begin Reading passage
Bankruptcy Basics – The Process of Filing and Completing Chapter 13 Bankruptcy

Chapter 13 has helped many to resolve their debts and save their homes from foreclosure. The following is a short description of a typical process that someone filing Chapter 13 bankruptcy goes through, from the initial meeting and until a discharge is received.

The initial stage of a Chapter 13 bankruptcy usually involves meeting with your bankruptcy attorney and discussing the case. The attorney will typically ask you to prepare a bankruptcy questionnaire, in which you will be asked to list your income and expenses, assets and liabilities, and describe your financial dealings over the past few years. Once the questionnaire is completed, your bankruptcy lawyer will be able to review and identify various exemptions applicable to your assets, determine whether certain of your debts are dischargeable or not, and will try to do bankruptcy planning to preserve as many of your assets as possible.

Your next step will be taking the credit counseling course. Under the bankruptcy law, you must complete the course before your bankruptcy petition can be filed with the bankruptcy court. The course must be taken from an authorized provider and can be done in person, over the telephone or internet. You will also have to provide your bankruptcy attorney with copies of your pay stubs for 60 days preceding the filing, and a copy of your most recent tax return.

Once the above steps are completed, your petition will be prepared and filed with the bankruptcy court. Concurrently with the petition, a copy of your credit counseling certificate and copies of your paystubs will be filed. Once the bankruptcy petition is filed, the automatic stay begins and protects you from all collection activities by your creditors. The automatic stay will last until the end of your bankruptcy case, unless it is lifted by the bankruptcy court.  Your petition will include a repayment plan pursuant to which your disposable income will be used to repay creditors.
end Reading passage
begin Listing
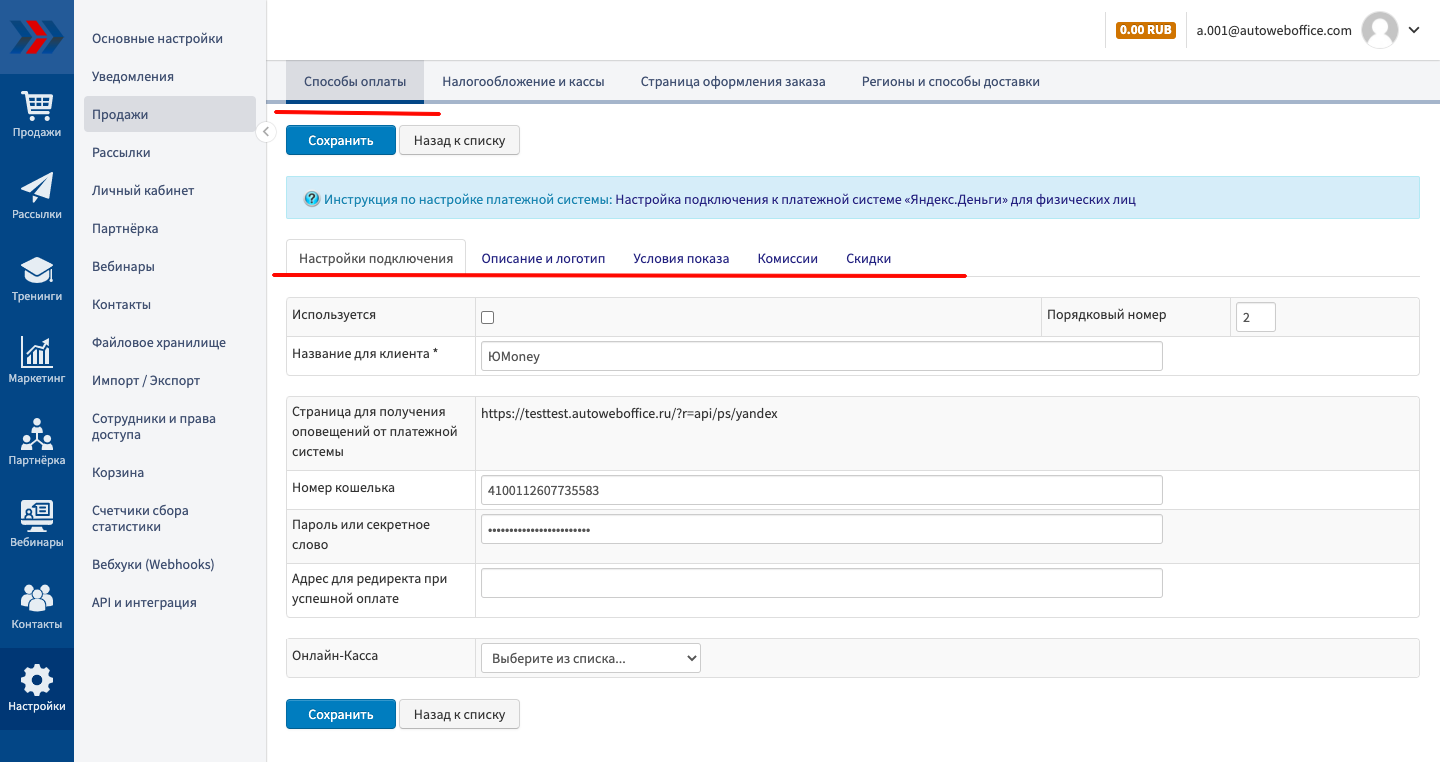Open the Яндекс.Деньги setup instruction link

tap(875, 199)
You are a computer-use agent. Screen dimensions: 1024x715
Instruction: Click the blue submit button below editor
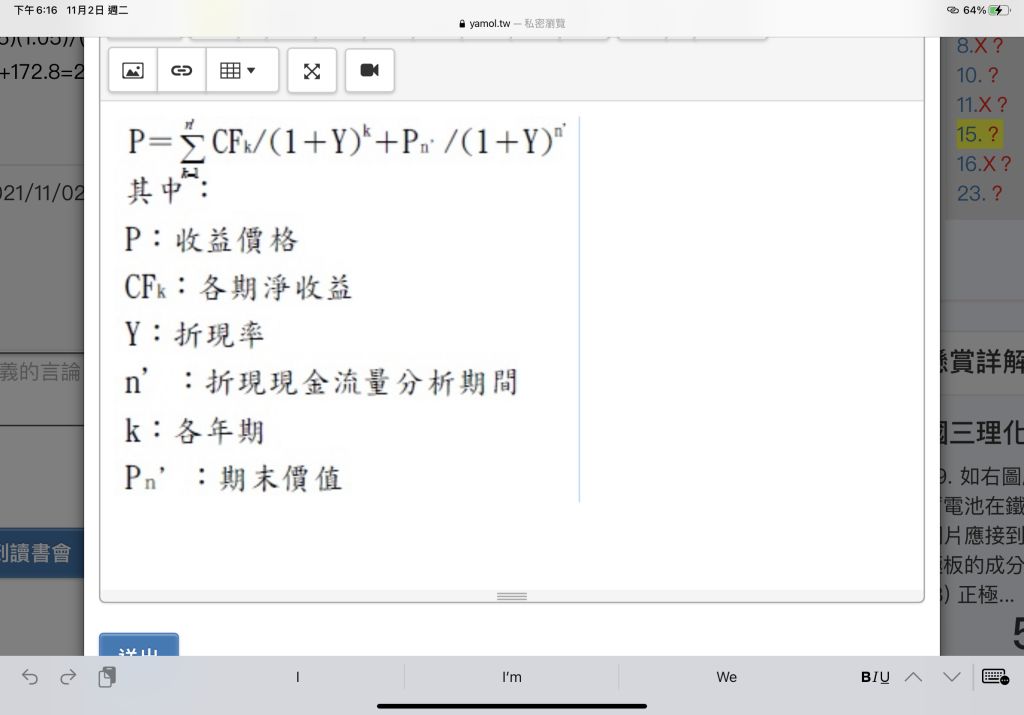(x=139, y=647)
end Listing
begin Listing
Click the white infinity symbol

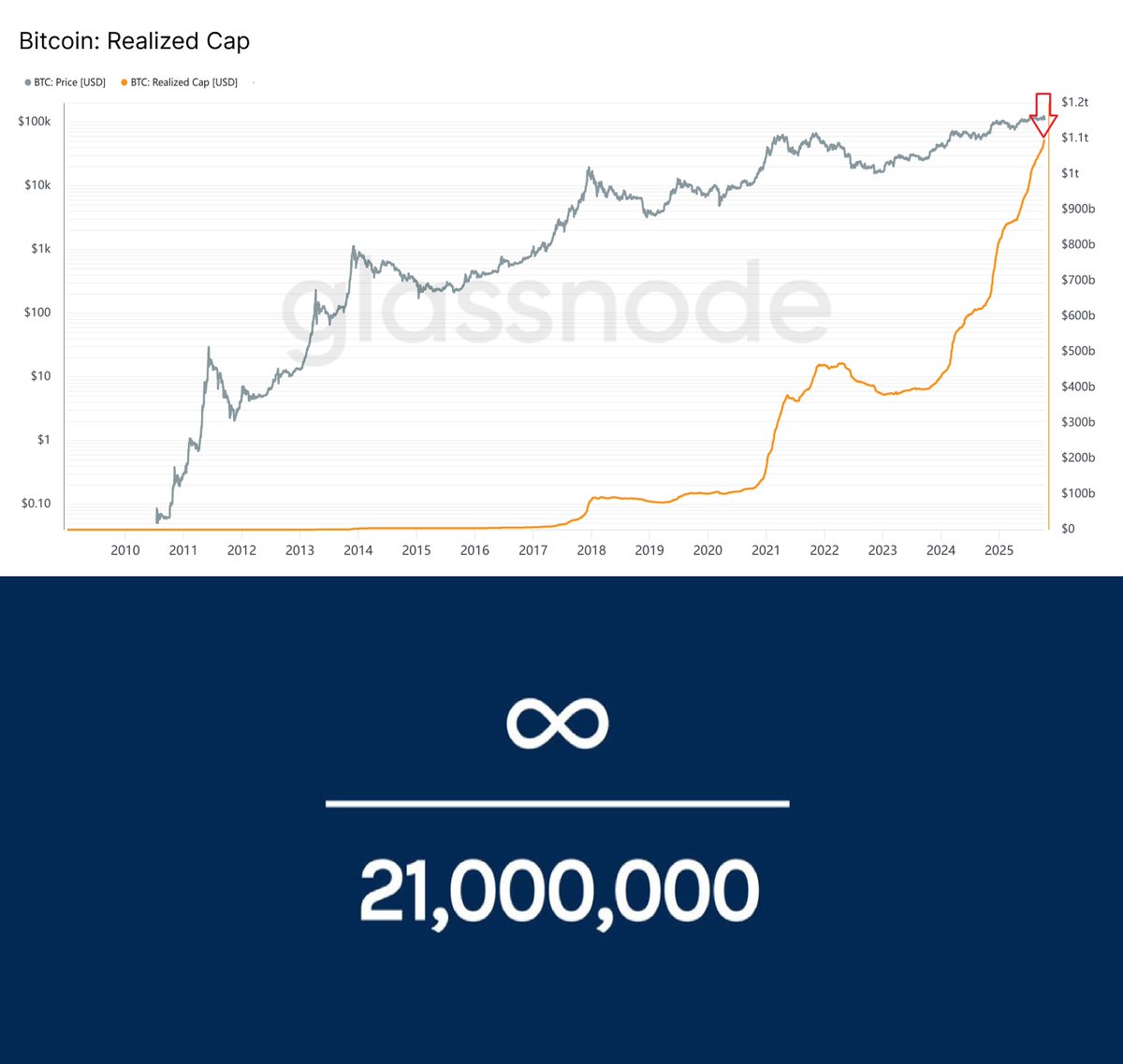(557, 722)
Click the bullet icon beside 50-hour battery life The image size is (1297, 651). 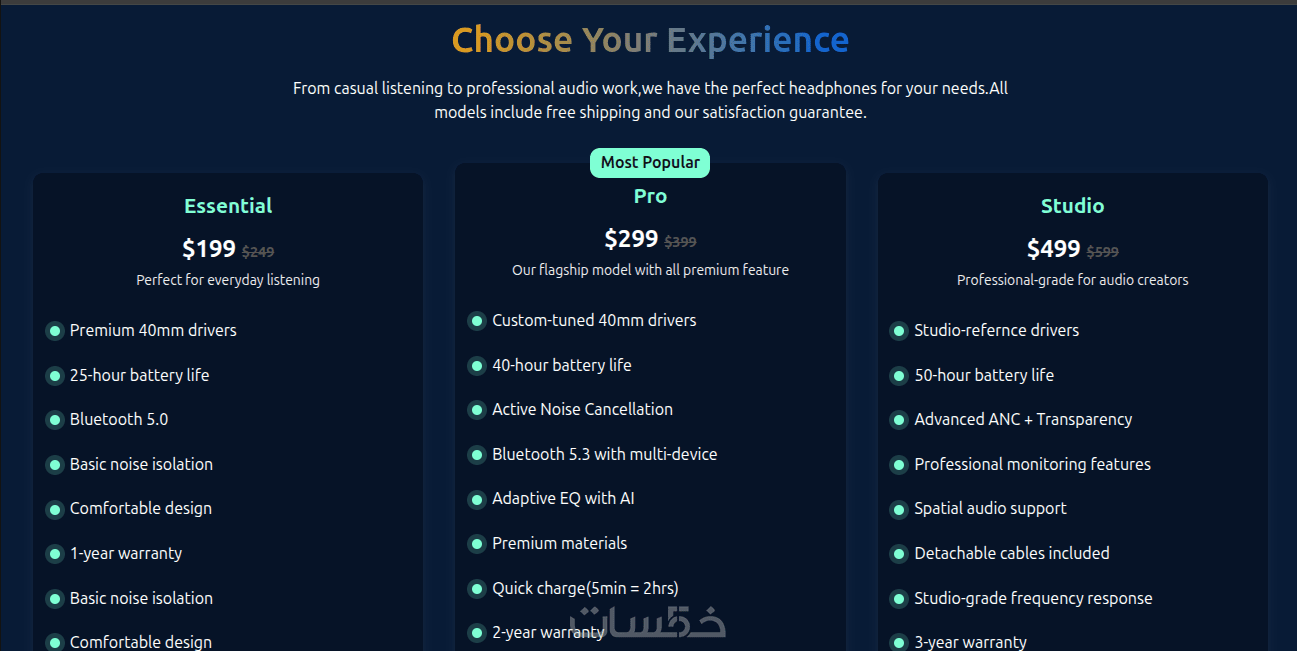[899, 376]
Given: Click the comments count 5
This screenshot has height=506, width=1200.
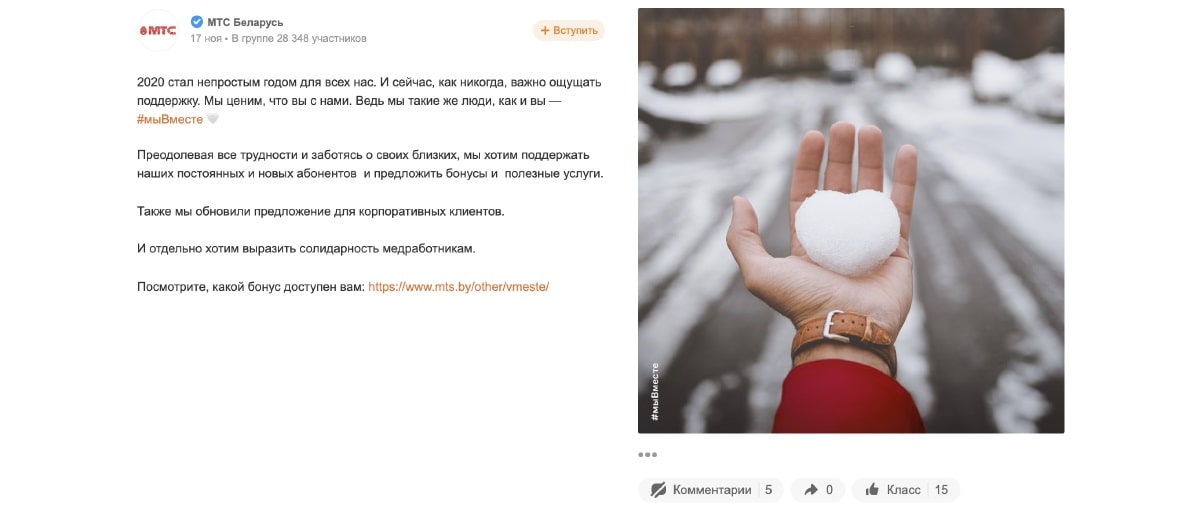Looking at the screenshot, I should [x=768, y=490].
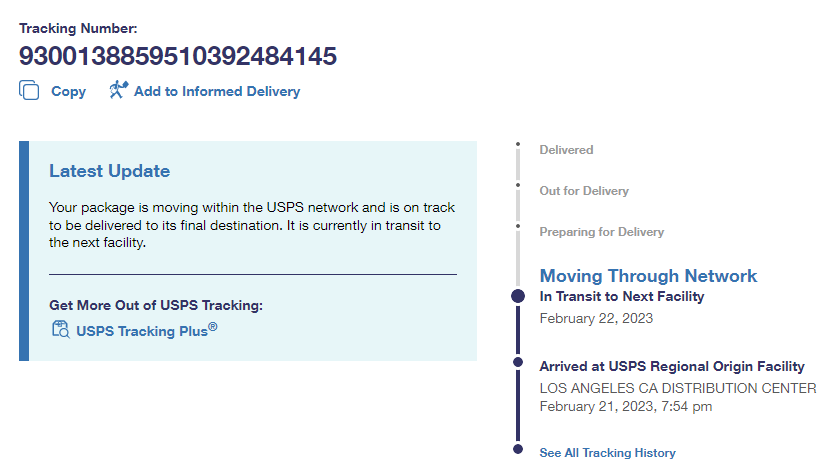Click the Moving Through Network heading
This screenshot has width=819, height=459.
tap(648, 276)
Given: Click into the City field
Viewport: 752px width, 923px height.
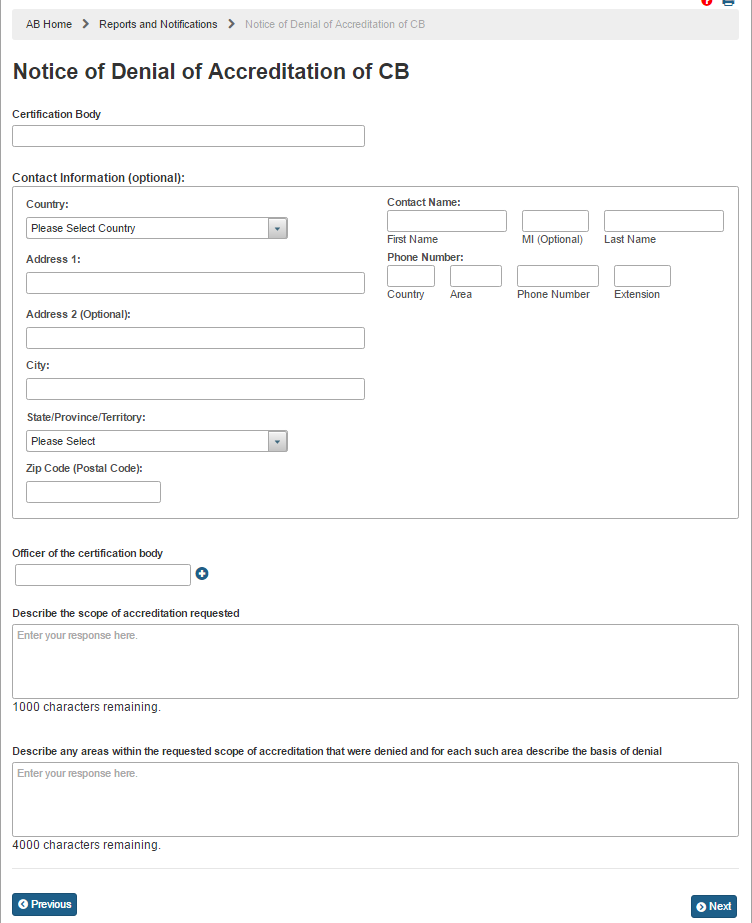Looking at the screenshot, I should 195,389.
end Listing
begin Listing
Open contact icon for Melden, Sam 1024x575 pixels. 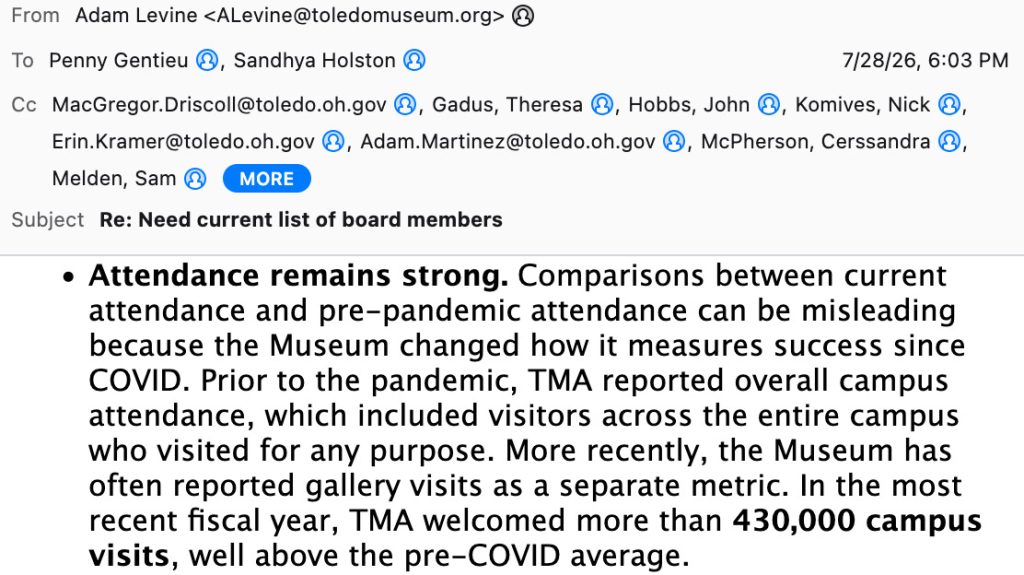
end Listing
• Request 1
In the Chapter 13 bankruptcy article, pay stubs from how many days before filing must be given to the attorney?
• Request 2
Write the next part of the Chapter 13 bankruptcy article, starting after its last sentence.
The listing above is separate material and has no connection to the Chapter 13 bankruptcy article.

• Output 1
Pay stubs for the 60 days preceding the filing.

• Output 2
Within 45 days of your filing, a meeting of the creditors, also known as 341 hearing, will take place. You will have to come to the bankruptcy court in Rochester, if you reside in Monroe County, and answer the questions posed to you by the bankruptcy trustee. The trustee will typically ask you questions about your financial affairs, your income, expenses, assets and liabilities. You also may have to answer questions from your creditors who have the right to appear at the hearing. You will have to swear under oath that the information you provided in your petition is complete and accurate.  After the hearing the trustee will issue a report to the bankruptcy court stating whether he recommends that your repayment plan be confirmed.

A typical Chapter 13 plan involves using your disposable income to repay all or a portion of your debts to the creditors over the next three to five years.  The plan provides a repayment schedule that you’ll comply with to catch up on your past-due balances while staying current with other payments.  Filing of a Chapter 13 bankruptcy can stop foreclosure and allow you to repay any mortgage arrears over the duration of your plan.  Your plan can include such debts as mortgage and other secured and unsecured loan arrears and any other debts.  You must make your first payment (as part of the repayment plan) within 30 days of filing your petition.  If such payment is not made, the court may dismiss your case.

Within 45 days after the meeting of the creditors, you will have to complete the financial management course. If you will not complete it, you will not become eligible for discharge. The course is designed to help you make the most of your bankruptcy and includes tips on saving, managing money and handling credit.

Within 30 days after the 341 hearing, your confirmation hearing will be scheduled.  On that date, you will appear with your attorney before Hon. John C. Ninfo, United States Bankruptcy Judge for the Western District of New York, who will make the ultimate decision whether to approve your Chapter 13 bankruptcy.

Once the plan has been approved, the trustee will typically enter a wage deduction order pursuant to which, all or a portion of your plan payments will be taken out of your wages and paid directly to the bankruptcy trustee.  The trustee, in turn, will be making the payments to your creditors. You are required to make your final payment under the plan within five years of filing your petition. After doing so, you will receive your bankruptcy discharge and officially be out of Chapter 13 bankruptcy.

You will not be eligible for Chapter 13 bankruptcy protection if you had filed for bankruptcy in the past four years, so make sure you tell your bankruptcy lawyer whether you had past bankruptcy filings.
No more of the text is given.